Storia San Giustino
Giustino (Chieti, III o IV secolo) è venerato
come santo dalla Chiesa cattolica, che lo considera, secondo un'antica
tradizione, l'evangelizzatore della città di Chieti e il suo
primo vescovo.
Non esiste una documentazione storica dalla quale desumere notizie
particolareggiate sulla sua vita; solo nel XV secolo compaiono le sue
passio, in gran parte ricalcate sul modello di quelle di Santi omonimi,
che lo confondono con un Santo di Siponto del III secolo che avrebbe
subito il martirio in Abruzzo insieme ai fratelli, Fiorenzo e Felice, e
alla nipote, Giusta.
È comunque certo che la cattedrale di Chieti sia stata
intitolata al santo vescovo Giustino almeno a partire dal IX secolo:
è a questa epoca risalgono, infatti, i primi documenti sulla
chiesa a noi pervenuti.
Molto probabilmente, resse la diocesi di Chieti durante il travagliato
periodo delle invasioni barbariche e della diffusione dell'eresia
ariana, attorno alla fine del IV secolo quando, di fronte al
dissolversi in Italia delle istituzioni statali, i cittadini iniziarono
a stringersi attorno ai loro pastori, scelti tra le figure più
carismatiche del territorio.

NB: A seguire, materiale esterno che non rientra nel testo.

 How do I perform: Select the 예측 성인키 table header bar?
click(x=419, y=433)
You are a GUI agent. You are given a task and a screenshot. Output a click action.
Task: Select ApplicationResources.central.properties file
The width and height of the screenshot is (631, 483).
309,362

Sono molte, infatti, le città
italiane a venerare come patrono i vescovi che le governarono in quel
periodo: basti pensare a Milano (con sant'Ambrogio), Torino (san
Massimo), Verona (san Zenone).
Gran parte delle reliquie di Giustino santo sono venerate in un'urna
posta nella cripta del Duomo di Chieti. Molto venerato è, in
particolare, il braccio, cui la devozione popolare attribuisce numerosi
miracoli (i devoti lo chiamano "santo Braccio"), tra cui quello del 593
in cui il braccio, portato in processione dai teatini, avrebbe respinto
un'invasione di cavallette che minacciavano i raccolti.
San Giustino viene menzionato nel Martirologio Romano al giorno 1°
gennaio, tuttavia nel 1616 la sua celebrazione a Chieti fu spostata al
14 gennaio ed attualmente all’11 maggio.